§ DIRECTIONS:
Reproduce the entries that follow exactly, dropping each image.

§ RECORDED INFORMATION:
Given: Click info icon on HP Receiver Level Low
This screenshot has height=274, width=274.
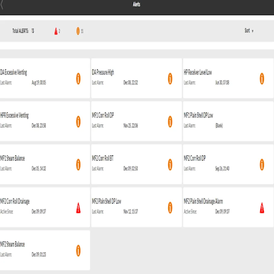Looking at the screenshot, I should (262, 79).
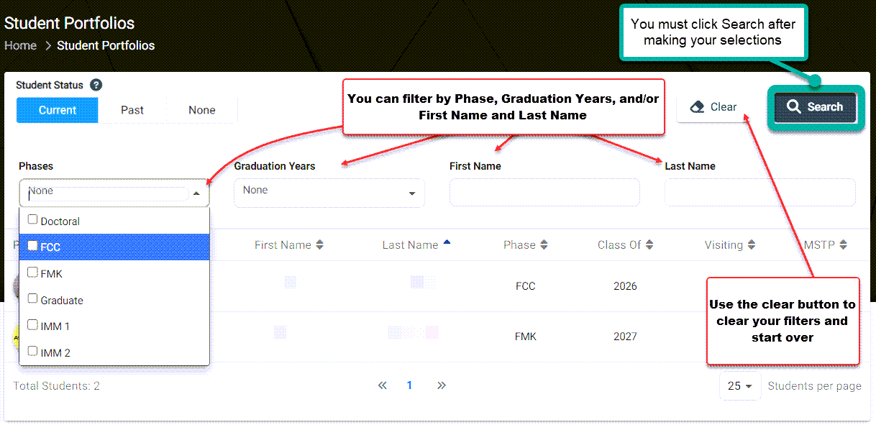The image size is (876, 425).
Task: Sort the Class Of column
Action: coord(649,245)
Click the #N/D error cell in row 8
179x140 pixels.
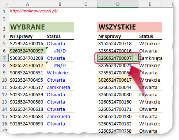click(60, 65)
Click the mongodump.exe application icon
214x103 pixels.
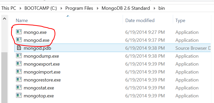pos(19,56)
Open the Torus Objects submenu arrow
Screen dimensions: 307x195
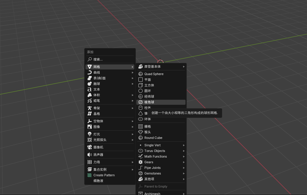(x=184, y=151)
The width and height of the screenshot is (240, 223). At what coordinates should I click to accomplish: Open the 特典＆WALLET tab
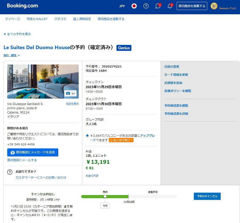click(x=37, y=19)
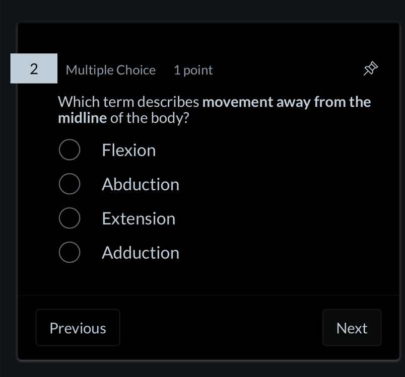
Task: Select the Adduction radio button
Action: point(70,252)
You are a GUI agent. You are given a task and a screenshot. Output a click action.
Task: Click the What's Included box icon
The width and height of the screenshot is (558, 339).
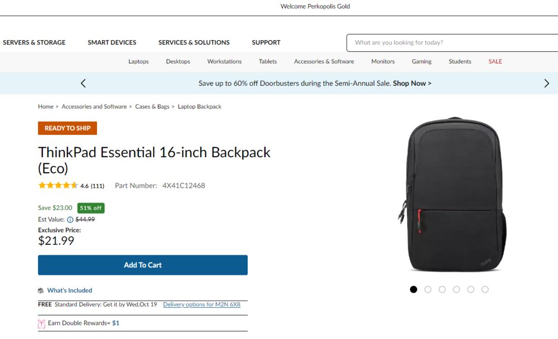click(41, 290)
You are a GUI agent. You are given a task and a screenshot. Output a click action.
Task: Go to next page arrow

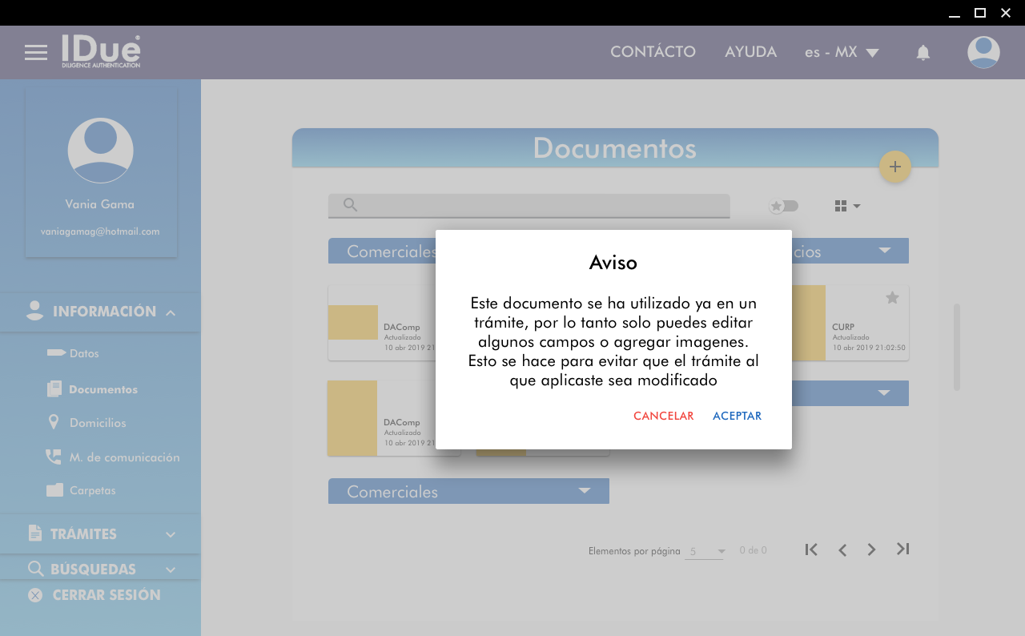tap(872, 549)
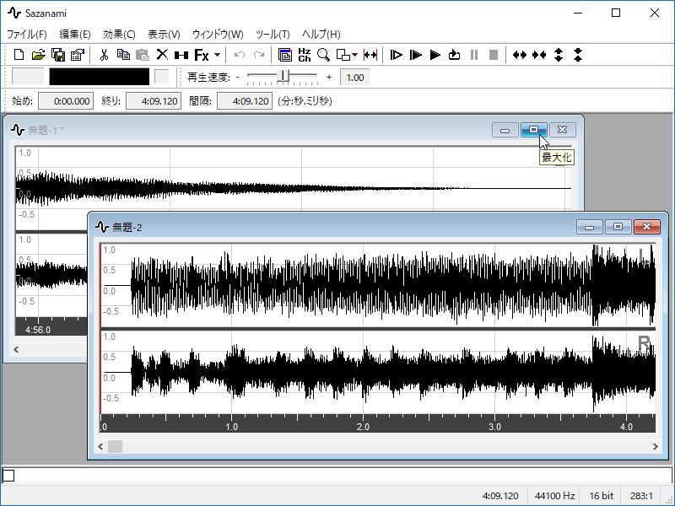Click the X delete selection icon
Viewport: 675px width, 506px height.
click(x=162, y=55)
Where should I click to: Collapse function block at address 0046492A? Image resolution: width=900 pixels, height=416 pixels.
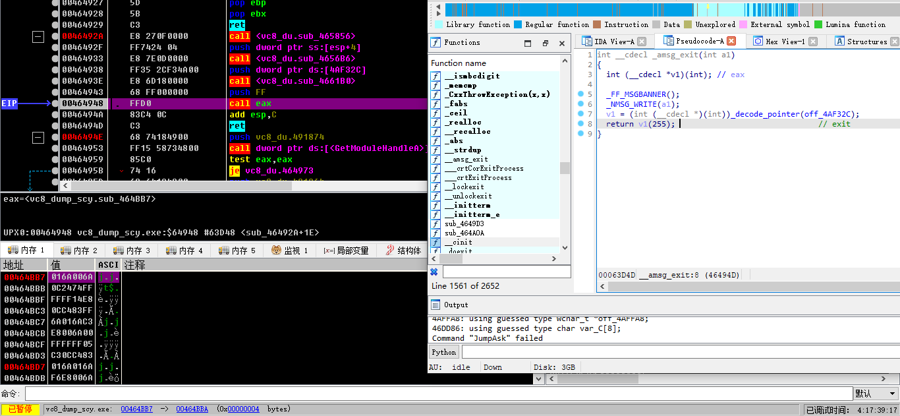point(38,37)
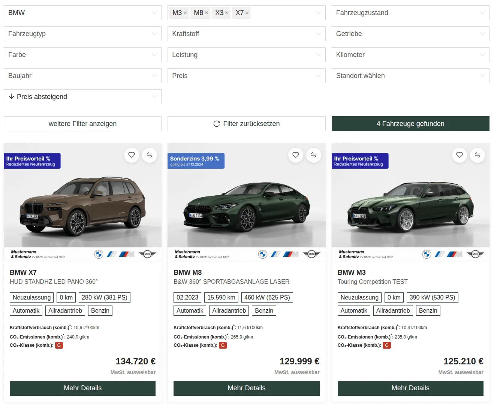Open the Standort wählen dropdown
494x406 pixels.
point(410,76)
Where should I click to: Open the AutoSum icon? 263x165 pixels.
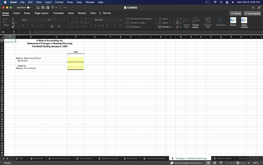(x=177, y=19)
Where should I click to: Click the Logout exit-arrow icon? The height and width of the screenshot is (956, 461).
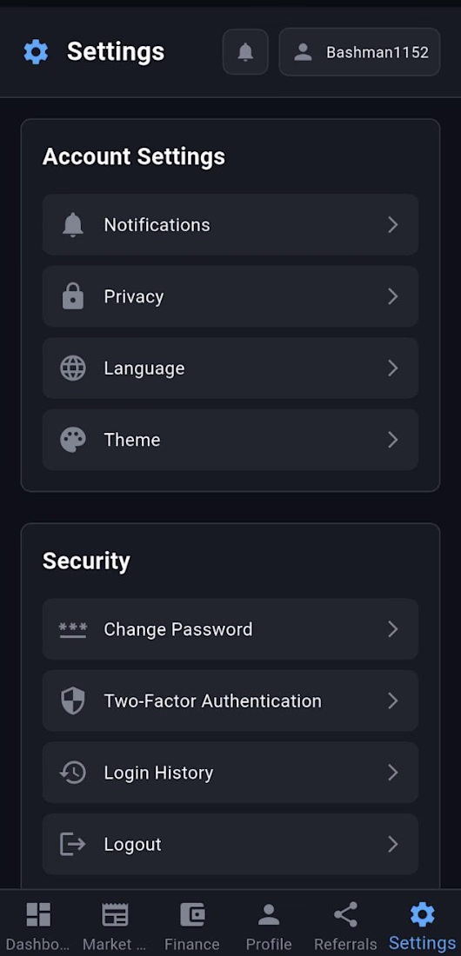73,844
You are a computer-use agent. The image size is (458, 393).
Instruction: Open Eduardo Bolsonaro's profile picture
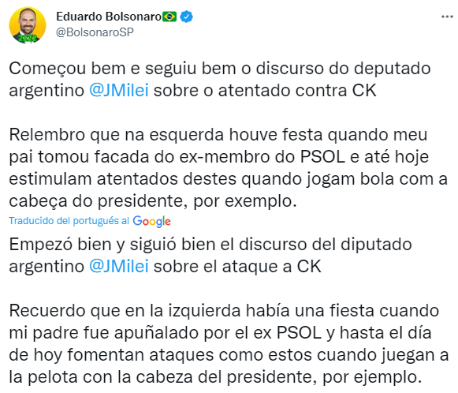(28, 25)
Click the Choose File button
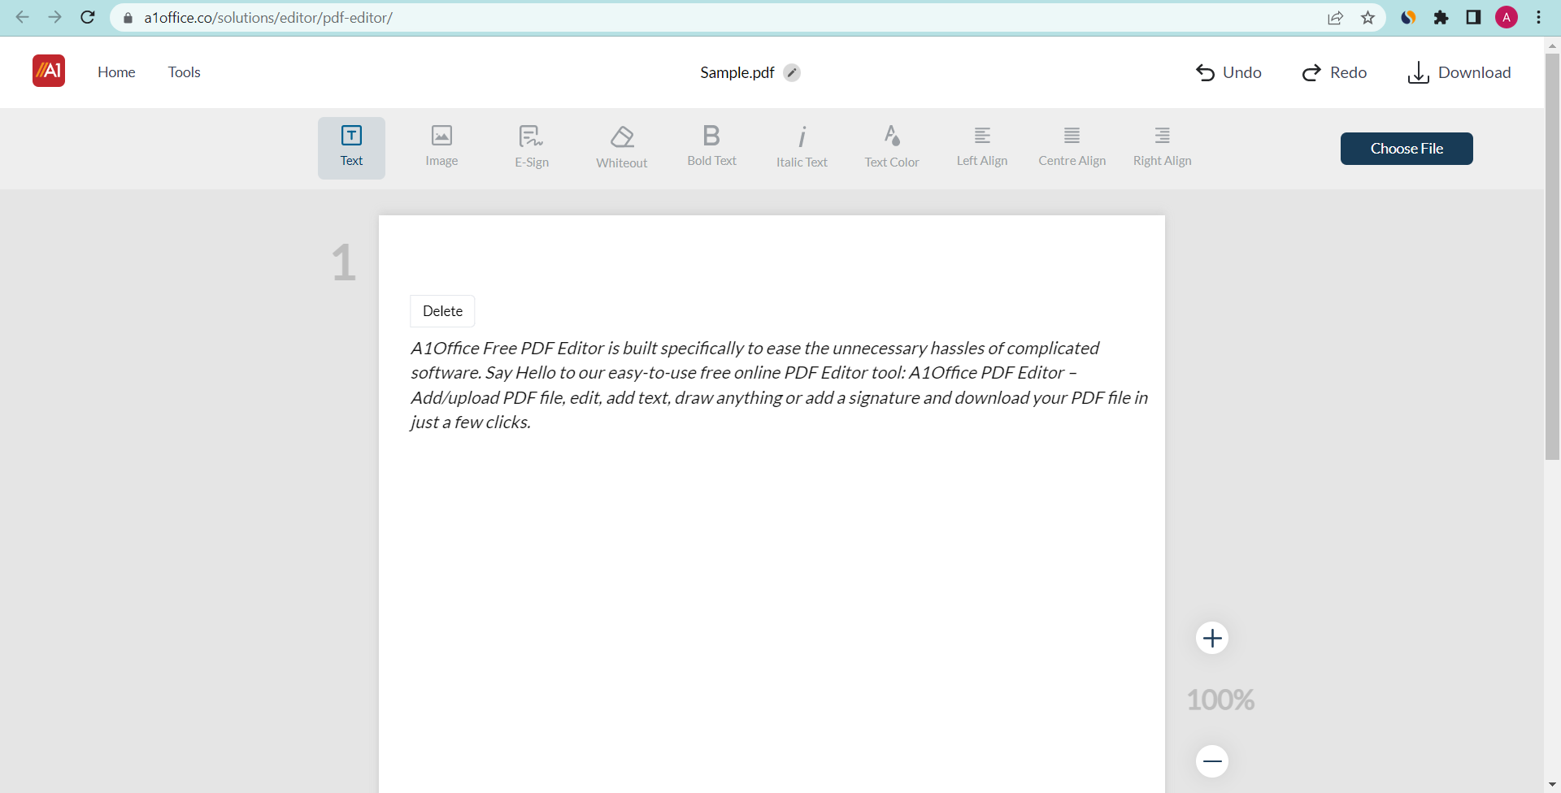The width and height of the screenshot is (1561, 793). click(x=1407, y=149)
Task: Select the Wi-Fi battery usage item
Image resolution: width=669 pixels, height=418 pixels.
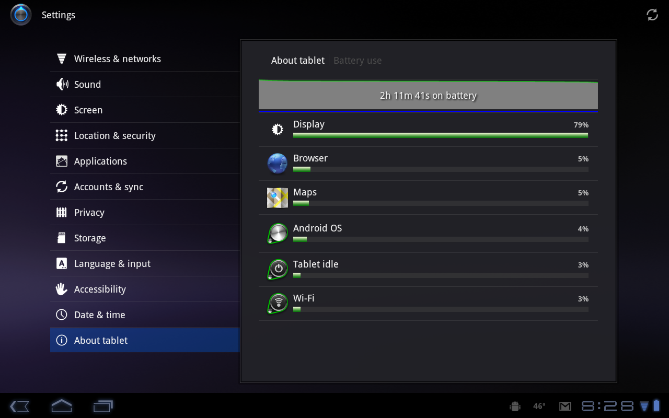Action: click(x=428, y=304)
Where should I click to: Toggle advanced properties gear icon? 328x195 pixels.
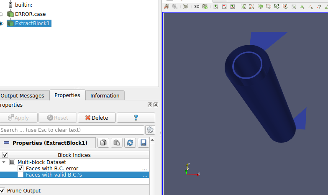pos(150,130)
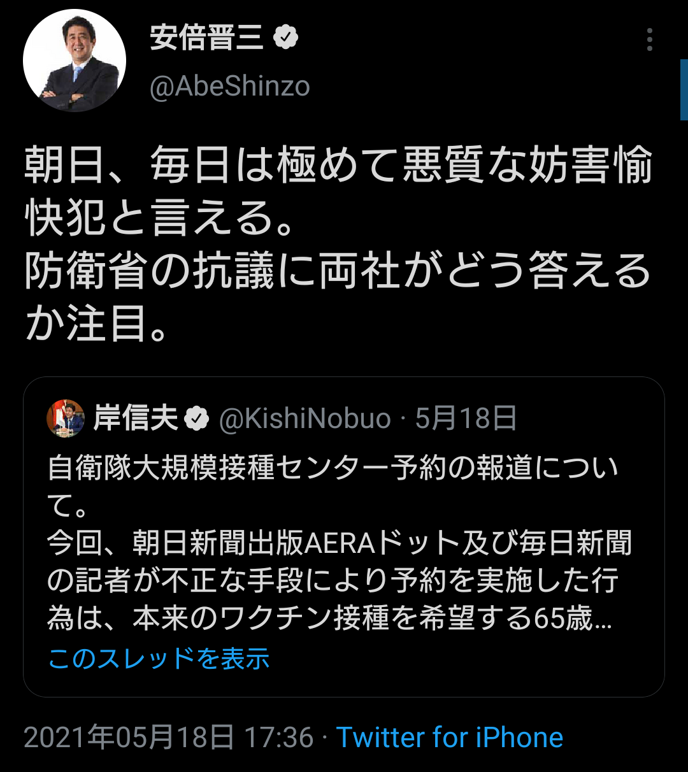688x772 pixels.
Task: Open the 安倍晋三 display name
Action: 206,38
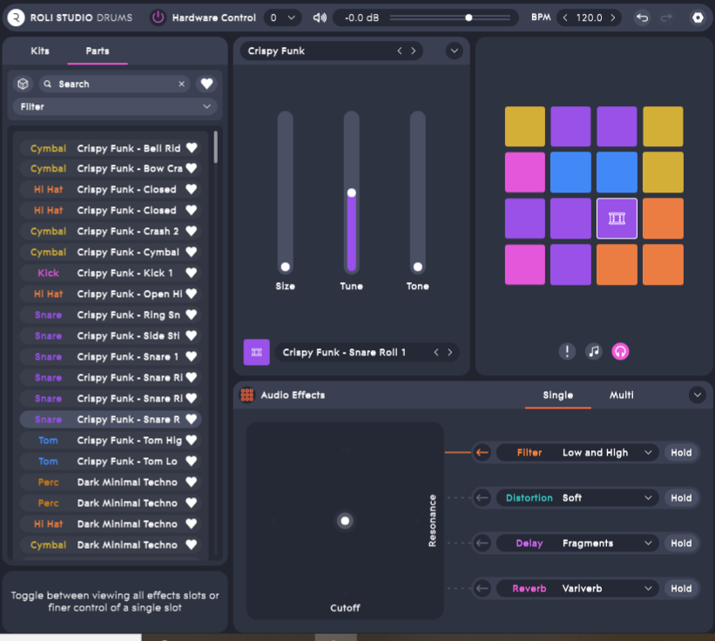Open the Filter dropdown in the sidebar

pyautogui.click(x=114, y=106)
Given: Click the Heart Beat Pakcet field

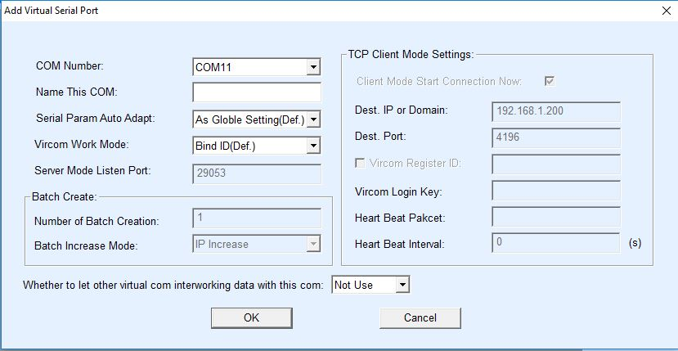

§ RESPONSE:
Given: Click info icon on HP Receiver Level Low
This screenshot has height=274, width=274.
Looking at the screenshot, I should (262, 79).
The image size is (876, 425).
Task: Sort the Class Of column
Action: coord(649,245)
Click the #N/D error cell in row 8
179x140 pixels.
click(60, 65)
Click the mongodump.exe application icon
214x103 pixels.
pos(19,56)
Open the Torus Objects submenu arrow
Screen dimensions: 307x195
(x=184, y=151)
The width and height of the screenshot is (240, 223). At what coordinates should I click to accomplish: Open the 特典＆WALLET tab
click(x=37, y=19)
Task: Select the Adduction radio button
Action: point(70,252)
You are a GUI agent. You are given a task and a screenshot. Output a click action.
Task: Click the What's Included box icon
The width and height of the screenshot is (558, 339).
click(41, 290)
You are a GUI agent. You are given a task and a screenshot. Output a click action.
Task: Go to next page arrow

tap(872, 549)
Click the X delete selection icon
Viewport: 675px width, 506px height.
click(x=162, y=55)
Where should I click to: Collapse function block at address 0046492A? Image resolution: width=900 pixels, height=416 pixels.
point(38,37)
Open the Standort wählen dropdown
494x406 pixels.
point(410,76)
Where should I click to: Open the AutoSum icon? 263x165 pixels.
(x=177, y=19)
Where should I click to: Click the Logout exit-arrow icon? The height and width of the screenshot is (956, 461).
73,844
You are a computer-use agent. The image size is (458, 393).
Instruction: Open Eduardo Bolsonaro's profile picture
(28, 25)
Click the Choose File button
The width and height of the screenshot is (1561, 793). click(x=1407, y=149)
Task: Select the Wi-Fi battery usage item
Image resolution: width=669 pixels, height=418 pixels.
Action: click(x=428, y=304)
Where should I click to: Toggle advanced properties gear icon? 328x195 pixels.
pos(150,130)
688x772 pixels.
Task: Open the 安倍晋三 display name
Action: 206,38
Open the Filter dropdown in the sidebar

pyautogui.click(x=114, y=106)
Given: Click the Heart Beat Pakcet field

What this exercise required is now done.